Leider kann ich die verschiedenen am Markt erhältlichen Tretrollermodelle nicht miteinander vergleichen, da ich nur einen Roller habe.

 

Warum dieses Modell?
Ich wollte ein robustes Gefährt, das beim Off-Road-Einsatz nicht an die technischen Grenzen gerät. Ich fahre sehr unterschiedliche Wege: von Asphalt über befestigte und unbefestigte Feld-, Sand- und Waldwege bis hin zu den alpinen Schotterpisten, die man langläufig als Wanderwege kennt. Daher sollte der Roller eine Federgabel und hydraulische Bremsen haben. Ferner einen sehr robusten Rahmen. Der Rahmenbogen, der den direktesten Kontakt zu Hindernissen auf dem Weg haben kann, ist mit einer aufgeschweißten Verstärkung versehen.

 

So fiel die Wahl auf den XH-3.

Federgabel mit Höhenverstellung

Die Federgabel hat sich als sehr komfortabel erwiesen. Unsere Feldwege sind schon sehr uneben, da sie auch von Pferden „umgegraben“ werden. Da fängt die Gabel schon einige Stöße gut ab. Die Gabel kann während der Fahrt in der Höhe nach unten verstellt werden.
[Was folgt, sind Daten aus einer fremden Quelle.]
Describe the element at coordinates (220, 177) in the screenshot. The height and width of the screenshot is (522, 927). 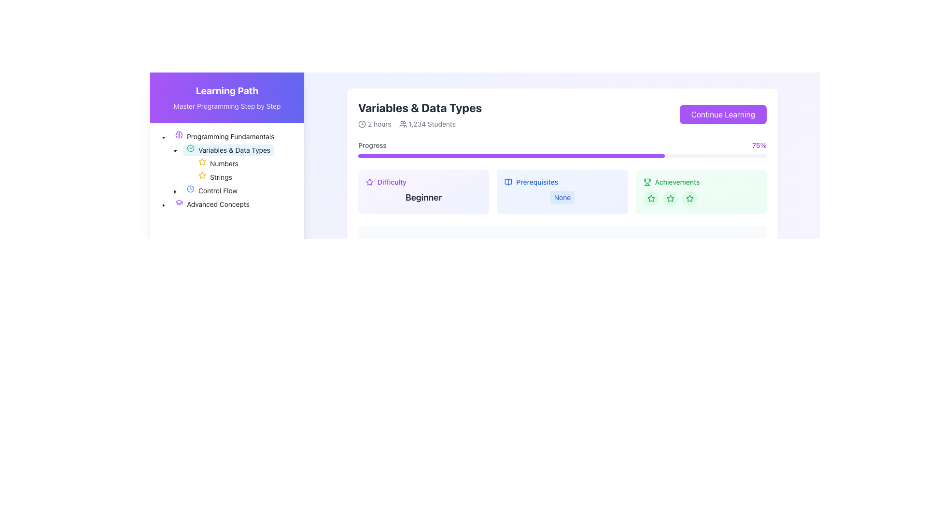
I see `the 'Strings' text label in the tree hierarchy` at that location.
In der Regel fahre ich mit maximaler Bodenfreiheit. Durch Betätigen des Feststellhebels verringert man die Bodenfreiheit während der Fahrt. Das ist dann sinnvoll, wenn sich die Bodenoberfläche nicht mehr ändert und man beispielsweise auf ebenem Sand- oder Asphaltweg weiterfährt. Durch die verringerte Bodenfreiheit ist das Standbein weniger angewinkelt und damit ist der Krafteinsatz für dieses Bein geringer. Die Höhenregulierung setzte ich aber relativ selten ein. Mittlerweile habe ich mich an den Bewegungsablauf gewöhnt und ändere das Standbein häufiger.

Bodenfreiheit 10 cm; Foto: Fuchs
Bodenfreiheit 7 cm; Foto: Fuchs

Trittbrett

Das Material ist Aluminium. Die großen Löcher dienen sicherlich der Gewichtsersparnis. Sie haben aber auch den Effekt, das sie die Griffigkeit erhöhen, da sie innen einen wenige Milimeter hohen Rand haben. Man steht da sehr sicher drauf. Auch bei den Fußwechslen kommt nicht das Gefühl auf man könnte abrutschen. Ein weiterer Vorteil: es bilden sich kaum Pfützen mit Matsch auf der Standfläche. Wenn, dann schon eher hinten, an dem kleinen Kragen. Man kann da noch die Matschreste sehen. Lediglich an den Kanten kann man sich die Knöchel aufschlagen. Aber da geht meist eine "Fehlbedienung" voraus und mit dem richtigen Schuhwerk(knöchelhoch) ist das auch nicht so schlimm.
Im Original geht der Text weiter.